Les années se suivent mais ne se ressemblent décidément pas. C’est une évidence, certes, mais pas inintéressante à rappeler. Et c’est peut-être même dans cette inconstance des millésimes que se niche aussi l’une des conséquences de ce changement climatique : une grande variation dans les épisodes climatiques d’une semaine à l’autre, mais également une grande disparité des phénomènes observés d’une année sur l’autre. En Californie, 2023 est une année exceptionnelle, une année idéale, qu’on rencontre de moins en moins souvent. Alors on savoure.
Le tableau climatique est homogène en Californie : un hiver assez pluvieux, un printemps sec et doux, plutôt frais jusqu’au mois de mai, ponctué par des petites pluies qui constituent une réserve en eau extrêmement utile dans la région. L’été se poursuit dans une ambiance modérée : la région ne connaît que 2 jours de pics de chaleur au-delà de 35°C. Les vignerons revoient ainsi leur effeuillage pour s’assurer d’une maturation optimale des raisins ! C’est un contexte climatique d’une grande constance, qui en fait l’un des millésimes les plus stables, modérés, et frais de ces deux dernières décennies.
En l’absence de pluie menaçante, les vendanges surviennent tardivement (5 semaines après la récolte du millésime 2022) et s’étirent considérablement : on commence à ramasser les blancs le 7 septembre, et les premiers cabernets le 10 octobre.

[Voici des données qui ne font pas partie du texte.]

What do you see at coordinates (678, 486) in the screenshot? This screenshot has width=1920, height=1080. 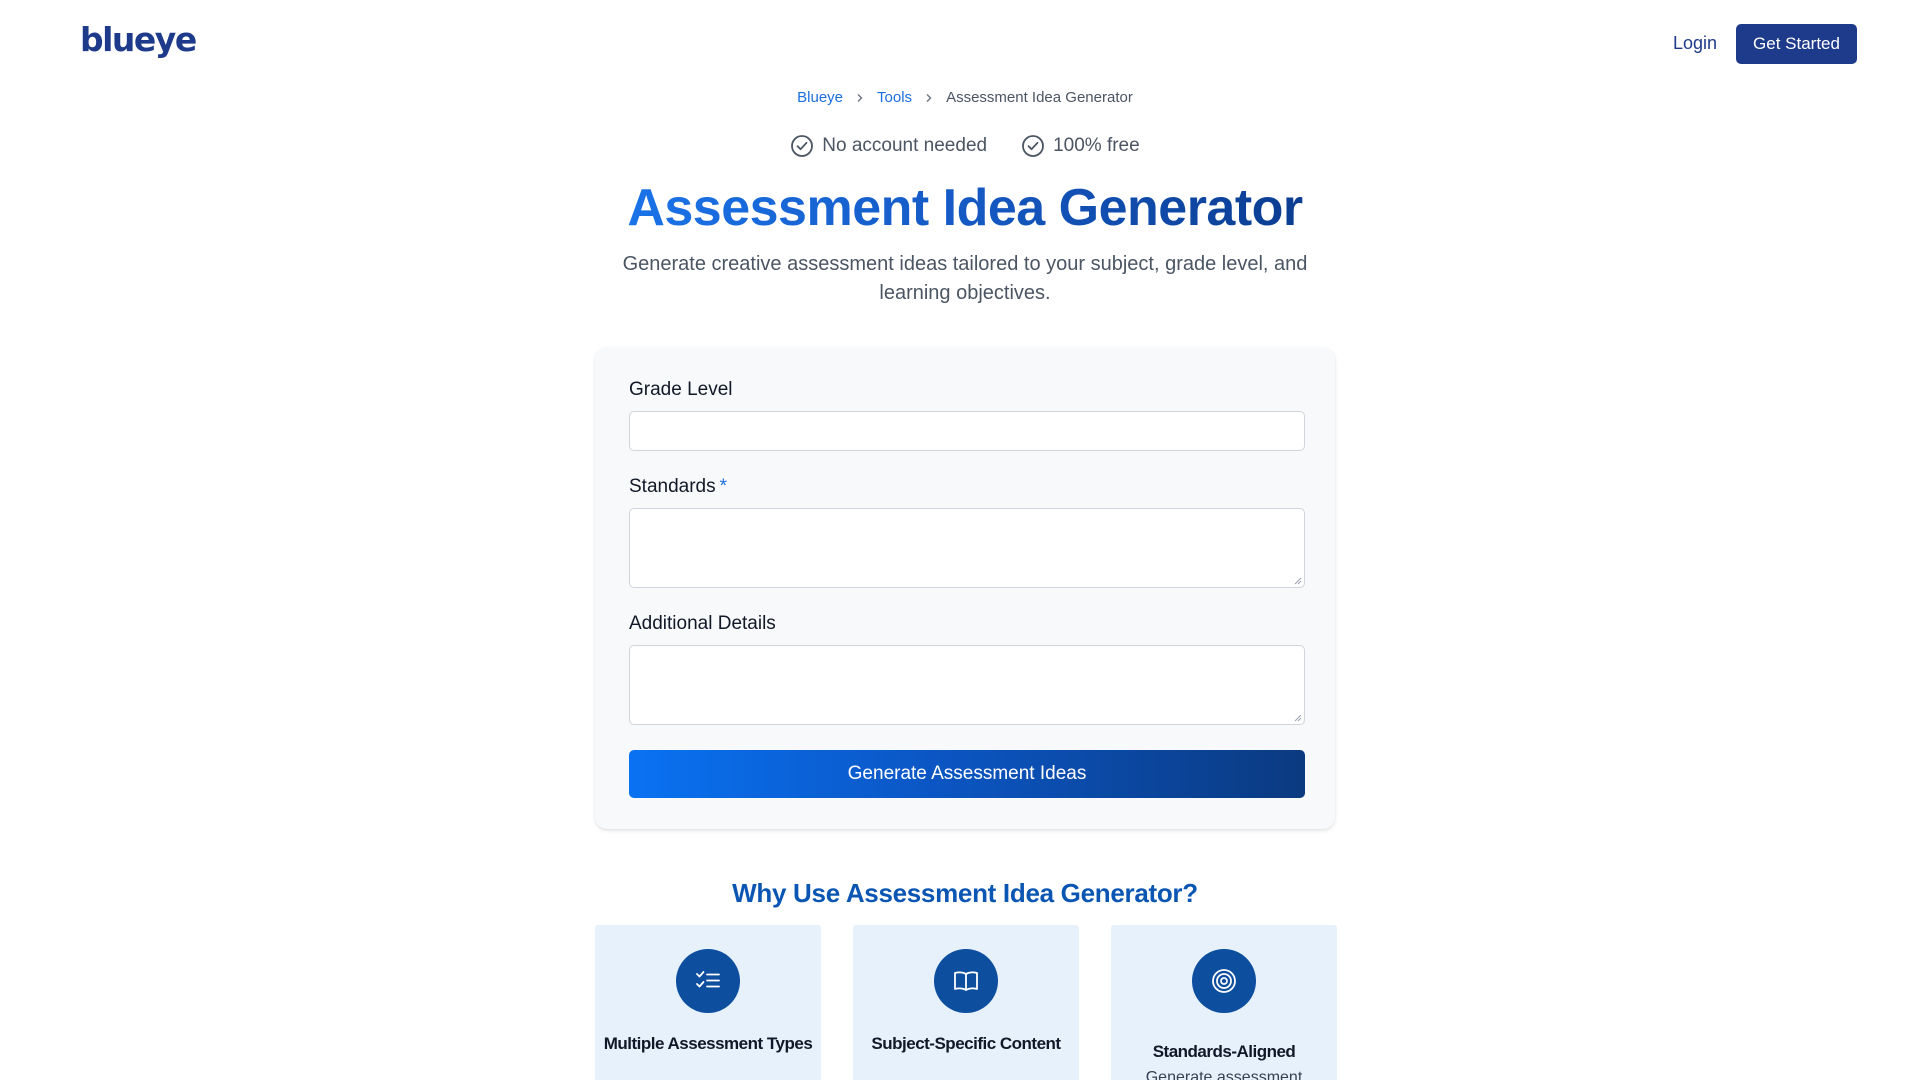 I see `standards-label: Standards *` at bounding box center [678, 486].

Une pluie très fine (entre 12 et 20 mm selon les zones) assouplit idéalement les peaux des cabernets à la bonne période, comme un signe divin.
Les vinifications se déroulent sans ombre : les matières s’extraient très facilement, les macérations sont longues (les levures indigènes ont joué leur rôle et ont ralenti la fermentation et l’extractibilité), à des températures autour de 28-30°C, pour une cuvaison de 18 à 23 jours. Les fermentations se sont déroulées sans aucun problème microbien.
A ce stade, on obtient des jus harmonieux, avec des pH très équilibrés (3.6 à 3.8), et une grande intensité aromatique ; les vins sont denses, puissants, tenus.
Ce 2023 ressemble décidément à un millésime de l’ère du « pré changement climatique » : on a observé une courbe de maturité régulière, une accumulation des sucres lents qui protègent de l’acidité, une maturité acquise lentement et progressivement, non sans rappeler les millésimes d’autrefois qui, de fait, se font de plus en plus rares.